Ele sente – e sublinha que é uma sensação – que há um excesso de investimento em poucos artistas, quando os recursos poderiam ser distribuídos de forma mais equilibrada. Dá o exemplo de David Hockney:

“Há uns tempos, o Hockney entrou em conflito com a Tate Modern, em Londres. Quando ele era mais jovem, nos anos 60, tentou doar algumas pinturas à Tate, mas foram recusadas. Mais tarde, essas pinturas foram vendidas a agentes e galeristas, que por sua vez as venderam a clientes. Os preços dispararam ao longo dos anos, mas Hockney nunca viu um cêntimo desse dinheiro. Toda a valorização aconteceu em circuitos independentes do artista. Recentemente, a Tate tentou comprar essas pinturas por vários milhões de libras – as mesmas obras de arte que tinha recusado décadas antes.

Hockney escreveu uma carta aberta aos jornais britânicos criticando esta política cultural. Ele defendia que, em vez de gastar milhões em obras de artistas já famosos, esse dinheiro poderia ser usado para encomendar centenas de obras a artistas emergentes.

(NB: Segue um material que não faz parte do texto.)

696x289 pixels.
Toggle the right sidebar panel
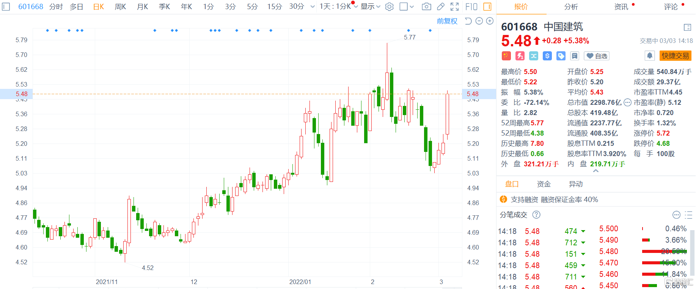point(487,7)
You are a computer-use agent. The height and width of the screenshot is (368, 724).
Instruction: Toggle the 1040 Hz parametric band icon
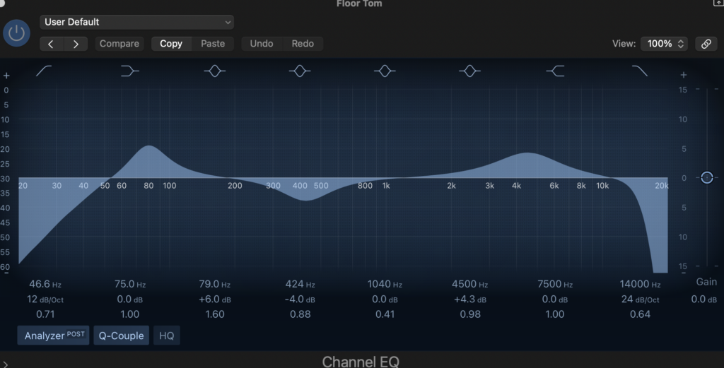[x=385, y=71]
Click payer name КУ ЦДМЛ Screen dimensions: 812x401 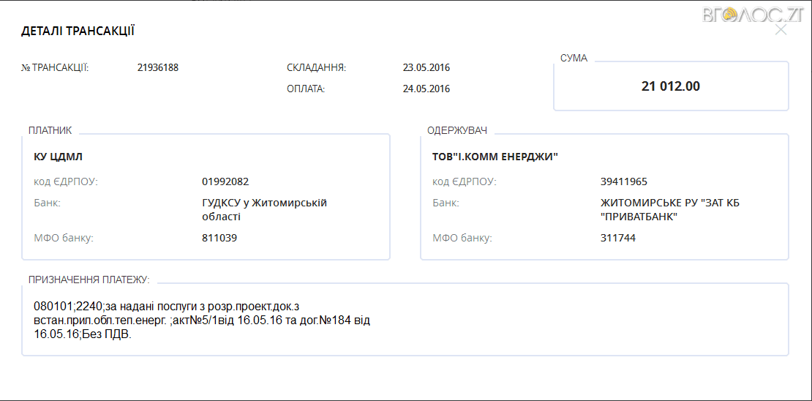click(x=62, y=157)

“Concordo inteiramente com esta visão. ‘Se, passados 10 ou 20 anos, algum desses artistas se tornasse famoso, o investimento já teria valido a pena, e, no processo, teriam sido apoiados centenas de artistas em vez de apenas um já consagrado. Acho que a política cultural sofre de miopia a longo prazo. Não estamos a criar coleções nacionais de artistas jovens que estão agora a emergir. Por exemplo, as faculdades de Belas-Artes poderiam receber apoio através de um convite aberto: o Estado poderia comprar uma obra de cada aluno que terminasse o mestrado ou doutoramento em áreas como pintura, seguindo regras simples, como o uso de um formato máximo de A2. Isso permitiria começar a arquivar as coleções do futuro. Porque, daqui a 50 ou 100 anos, não teremos obras dos artistas que viveram hoje. O Estado não está a pensar no futuro.”

Algo que admiro no estrangeiro é a visão de longo prazo. Em países como França, Itália e Espanha, os museus colecionaram e preservaram obras de vários artistas ao longo dos séculos. Isso contrasta com Portugal, onde as obras frequentemente se perdem, são facilmente desbaratadas e acabam por não ser representativas.

“Gostaria de ver os nossos políticos a pensar no futuro, a 10 ou 20 anos. Começar agora a investir em artistas jovens, que estão no início da carreira. Os ricos e famosos já não precisam desse apoio.”